## START Excerpted text

Hello, I'm sorry you're going through this. We're in your corner.
It seems you have to choose between being:
1) Being treated this way, disrespected, screamed at, attacked, blamed, abandoned, and told she wants a divorce and that you are the reason she is miserable in your life, and eventually watching her shack up with another guy, all while continually being an emotional punching bag.
2) Moving on without her and disconnecting from these destructive emotional dynamics.
Right now, you are choosing #1.
You are begging for scraps. You'd rather be abused by her (At least she's still in my life in some way! I'm still important to her if she's screaming at me!) than on your own.
We can rationalize it by 'standing for your marriage', but what you are really doing is enabling an addict. Here's a post I wrote a bit ago:
Quote:
It helped me to think of my WW as a drug addict. For two reasons.
1) It was easy not to take it as personally. To have your life partner choose another man over you burns the soul. To watch someone addicted to meth leave their marriage and move into a flophouse where they can shoot up every night, well, it's easier to look at that objectively and compassionately and just understand she has an addiction and is powerless over it.
2) It makes it easier to set firm boundaries. When you think of her as your wife, lover, and life partner, and she is appealing to your emotions, it's hard not to be impacted. When you think of her as an addict that is simply saying whatever they need to say to try to enable the continuation of their addiction, it's easier to disengage and stick to the road you know you need to take.
Maybe it would be a better example to describe her as a gambling addict. A gambling addict will burn through your bank account, your 401K, your assets, and your credit lines if you let them. Well, a WW will burn through the 21 years of emotional good will she has built up. She will manipulate and use you and use you until either 1) you are emotionally bankrupt, or 2) you remove her as an authorized signer from your emotional account. This is why detaching is so critical.
Hopefully this helps you in your process of detaching the way it did me. It is time to cut her off, not to apply consequences, not to try to teach her a lesson, and certainly not to try to get her to hit rock bottom and come out of her fog (although if any of this helps her journey then as compassionate people of course we want that for her). But simply because I don't want you going along for a ride with her.

## END Excerpted text
## START Extracted data

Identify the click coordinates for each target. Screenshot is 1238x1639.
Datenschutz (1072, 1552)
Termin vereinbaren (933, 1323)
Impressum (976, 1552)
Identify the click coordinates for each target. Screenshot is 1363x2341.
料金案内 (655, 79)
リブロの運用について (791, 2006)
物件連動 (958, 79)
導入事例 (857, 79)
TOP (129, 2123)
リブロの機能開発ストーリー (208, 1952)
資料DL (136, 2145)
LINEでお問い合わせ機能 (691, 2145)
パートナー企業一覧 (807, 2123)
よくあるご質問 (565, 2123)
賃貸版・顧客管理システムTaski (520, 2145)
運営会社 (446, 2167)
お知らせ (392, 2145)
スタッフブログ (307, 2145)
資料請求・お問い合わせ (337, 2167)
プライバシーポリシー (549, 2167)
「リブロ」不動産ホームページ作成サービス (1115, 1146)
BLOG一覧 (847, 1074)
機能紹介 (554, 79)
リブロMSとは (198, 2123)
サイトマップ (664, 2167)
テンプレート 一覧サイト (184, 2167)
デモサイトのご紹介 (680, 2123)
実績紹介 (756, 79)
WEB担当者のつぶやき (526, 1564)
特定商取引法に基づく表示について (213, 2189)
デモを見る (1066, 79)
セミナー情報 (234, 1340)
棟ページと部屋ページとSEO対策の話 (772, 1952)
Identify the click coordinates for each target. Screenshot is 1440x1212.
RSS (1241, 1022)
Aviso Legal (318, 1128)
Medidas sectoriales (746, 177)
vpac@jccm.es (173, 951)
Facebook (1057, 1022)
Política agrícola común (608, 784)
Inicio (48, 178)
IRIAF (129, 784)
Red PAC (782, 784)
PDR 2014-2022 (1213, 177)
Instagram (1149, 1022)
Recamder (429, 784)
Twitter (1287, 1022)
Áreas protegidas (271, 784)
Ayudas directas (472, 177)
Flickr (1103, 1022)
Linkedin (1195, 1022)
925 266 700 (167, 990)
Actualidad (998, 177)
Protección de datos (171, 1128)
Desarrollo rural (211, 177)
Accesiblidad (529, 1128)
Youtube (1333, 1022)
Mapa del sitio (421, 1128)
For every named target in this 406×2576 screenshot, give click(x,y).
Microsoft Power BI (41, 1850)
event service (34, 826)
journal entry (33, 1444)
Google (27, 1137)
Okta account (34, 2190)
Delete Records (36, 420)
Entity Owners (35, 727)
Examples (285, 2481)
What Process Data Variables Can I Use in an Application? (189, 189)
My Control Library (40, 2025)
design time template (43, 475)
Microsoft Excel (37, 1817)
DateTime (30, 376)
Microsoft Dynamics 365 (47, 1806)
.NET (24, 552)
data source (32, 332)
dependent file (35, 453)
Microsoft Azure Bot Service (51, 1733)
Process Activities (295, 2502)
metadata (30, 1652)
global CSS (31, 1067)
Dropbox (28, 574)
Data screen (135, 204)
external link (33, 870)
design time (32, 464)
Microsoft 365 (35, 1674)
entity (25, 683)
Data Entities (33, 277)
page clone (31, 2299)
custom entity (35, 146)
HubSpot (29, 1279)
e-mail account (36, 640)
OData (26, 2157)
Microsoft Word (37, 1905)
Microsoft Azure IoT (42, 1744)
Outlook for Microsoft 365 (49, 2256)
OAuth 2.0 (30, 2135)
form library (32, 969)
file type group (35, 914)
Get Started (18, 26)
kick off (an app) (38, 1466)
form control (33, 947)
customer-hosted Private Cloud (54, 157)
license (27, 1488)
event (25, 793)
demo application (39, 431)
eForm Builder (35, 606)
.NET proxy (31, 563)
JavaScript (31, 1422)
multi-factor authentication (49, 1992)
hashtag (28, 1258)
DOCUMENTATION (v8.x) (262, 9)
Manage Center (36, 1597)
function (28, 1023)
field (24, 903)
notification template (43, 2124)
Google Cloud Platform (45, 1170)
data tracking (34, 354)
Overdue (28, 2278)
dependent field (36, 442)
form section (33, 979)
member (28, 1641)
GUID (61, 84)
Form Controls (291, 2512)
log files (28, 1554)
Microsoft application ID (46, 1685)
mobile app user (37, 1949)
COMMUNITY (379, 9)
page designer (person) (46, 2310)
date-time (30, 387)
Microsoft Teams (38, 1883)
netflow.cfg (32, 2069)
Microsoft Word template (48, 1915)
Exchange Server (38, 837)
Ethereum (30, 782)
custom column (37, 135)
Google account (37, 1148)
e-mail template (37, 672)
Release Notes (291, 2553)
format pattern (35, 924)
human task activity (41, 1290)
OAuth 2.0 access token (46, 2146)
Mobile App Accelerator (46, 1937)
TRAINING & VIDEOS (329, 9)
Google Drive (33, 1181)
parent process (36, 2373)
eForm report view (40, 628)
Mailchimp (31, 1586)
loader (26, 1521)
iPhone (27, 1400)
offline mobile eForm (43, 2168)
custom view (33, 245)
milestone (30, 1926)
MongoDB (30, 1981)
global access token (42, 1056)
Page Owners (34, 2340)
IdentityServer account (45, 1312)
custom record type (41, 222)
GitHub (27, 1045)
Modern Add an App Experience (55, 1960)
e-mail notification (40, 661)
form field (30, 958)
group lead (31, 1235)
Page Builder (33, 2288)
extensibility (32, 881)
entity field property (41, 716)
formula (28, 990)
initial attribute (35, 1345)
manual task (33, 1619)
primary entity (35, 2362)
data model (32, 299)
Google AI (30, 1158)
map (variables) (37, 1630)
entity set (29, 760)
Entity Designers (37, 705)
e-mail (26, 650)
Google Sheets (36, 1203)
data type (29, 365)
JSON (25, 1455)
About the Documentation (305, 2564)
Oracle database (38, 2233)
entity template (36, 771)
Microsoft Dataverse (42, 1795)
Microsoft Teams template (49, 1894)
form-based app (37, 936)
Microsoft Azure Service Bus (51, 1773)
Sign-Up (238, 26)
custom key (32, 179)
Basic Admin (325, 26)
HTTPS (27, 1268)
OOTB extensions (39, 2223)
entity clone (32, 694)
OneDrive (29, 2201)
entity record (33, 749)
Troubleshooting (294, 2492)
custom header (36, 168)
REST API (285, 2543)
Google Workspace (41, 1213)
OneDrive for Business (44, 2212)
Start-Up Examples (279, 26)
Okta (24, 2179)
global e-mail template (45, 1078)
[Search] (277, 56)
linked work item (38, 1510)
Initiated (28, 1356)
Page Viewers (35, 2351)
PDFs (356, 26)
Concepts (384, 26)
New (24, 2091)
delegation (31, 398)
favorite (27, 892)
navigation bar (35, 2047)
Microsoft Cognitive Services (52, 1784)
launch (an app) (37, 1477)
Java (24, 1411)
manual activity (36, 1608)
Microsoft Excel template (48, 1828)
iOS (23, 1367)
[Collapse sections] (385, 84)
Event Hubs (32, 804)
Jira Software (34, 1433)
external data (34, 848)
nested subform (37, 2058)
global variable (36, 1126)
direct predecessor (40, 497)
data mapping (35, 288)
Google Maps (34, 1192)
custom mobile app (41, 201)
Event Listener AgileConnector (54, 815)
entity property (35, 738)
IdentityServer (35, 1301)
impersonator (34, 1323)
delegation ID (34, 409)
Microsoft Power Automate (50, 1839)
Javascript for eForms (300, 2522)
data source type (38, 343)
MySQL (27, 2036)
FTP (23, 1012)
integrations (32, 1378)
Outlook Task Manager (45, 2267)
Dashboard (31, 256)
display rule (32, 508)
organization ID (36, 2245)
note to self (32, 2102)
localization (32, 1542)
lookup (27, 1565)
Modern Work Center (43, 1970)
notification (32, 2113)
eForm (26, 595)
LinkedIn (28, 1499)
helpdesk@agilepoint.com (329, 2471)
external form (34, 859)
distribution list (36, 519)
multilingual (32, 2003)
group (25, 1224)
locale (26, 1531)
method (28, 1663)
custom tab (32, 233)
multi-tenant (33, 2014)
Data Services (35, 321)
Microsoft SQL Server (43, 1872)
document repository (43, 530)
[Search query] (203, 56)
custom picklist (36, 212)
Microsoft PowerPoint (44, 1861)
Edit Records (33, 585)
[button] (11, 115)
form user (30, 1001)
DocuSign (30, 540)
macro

## END Extracted data

Requirements:
[1] From the records, copy out every line from the one containing "kick off (an app) (38, 1466)" through the one containing "Ethereum (30, 782)", both included, reproducing each line as it stands.
[2] Extend the forum reply on detaching from an unfaithful spouse, picking up after its final sentence.

Exercise answers:
[1]
kick off (an app) (38, 1466)
form control (33, 947)
customer-hosted Private Cloud (54, 157)
license (27, 1488)
event (25, 793)
demo application (39, 431)
eForm Builder (35, 606)
.NET proxy (31, 563)
JavaScript (31, 1422)
multi-factor authentication (49, 1992)
hashtag (28, 1258)
DOCUMENTATION (v8.x) (262, 9)
Manage Center (36, 1597)
function (28, 1023)
field (24, 903)
notification template (43, 2124)
Google Cloud Platform (45, 1170)
data tracking (34, 354)
Overdue (28, 2278)
dependent field (36, 442)
form section (33, 979)
member (28, 1641)
GUID (61, 84)
Form Controls (291, 2512)
log files (28, 1554)
Microsoft application ID (46, 1685)
mobile app user (37, 1949)
COMMUNITY (379, 9)
page designer (person) (46, 2310)
date-time (30, 387)
Microsoft Teams (38, 1883)
netflow.cfg (32, 2069)
Microsoft Word template (48, 1915)
Exchange Server (38, 837)
Ethereum (30, 782)

[2]
Remember, you can't expect her to let go of her addiction to OM if you can't let go of your addiction to her. Lead by example. Walk the walk. Detach. Go your own way. Be there for yourself. You have to fight your own battles now. She can't save you from your battles, and you can't save her from hers.
So I see your wife as an entitled addict and you as someone that wants to continue to enable her.
Easy for me to say now, but if I were in your spot I would absolutely detach, quit emotionally engaging with her, and take 100% charge of your own life. I'd file D. I'd get my finances in order. I'd just keep walking away and wouldn't look back.
I wouldn't talk about it. I wouldn't threaten it. Words are meaningless because she thinks she can stomp and you will always give in. Actions only. Walk away.
If, if, if, IF the day comes when she asks why, I wouldn't open an R conversation, I'd just say "there is nothing to discuss".
If, if, if IF she then begged and said she was sorry and wanted another chance, I'd just say "I'm not sure it's that easy anymore".
Why? Because those are just WORDS. She has been manipulating you with words for long enough. Look at her ACTIONS.
Now, if the day came when she expressed remorse and humility, and continued to express that even when it didn't immediately get her what she wanted, and weeks and months went by when she demonstrated consistent, steady, rational behavior that backs up whatever breakthrough she claims to have. Well, then I'd be open to hearing what she had to say.
This is the same thing as an addict. If an addict asks why you're cutting them off in an attempt to negotiate for more money or drugs, there is no conversation to be had. If they say they'll quit, they've said it before. Once someone shows me that their words are meaningless they will have to show me the results of a drug test showing me they are 28 days sober and the changes they've made in their life before I'm even willing to hear what they have to say.
In sum, the problem is that you haven't made the decision to stop accepting this.
If you're not strong enough to make a change, how can you expect her to be? Act with the character you wish she had. Be a leader for your family.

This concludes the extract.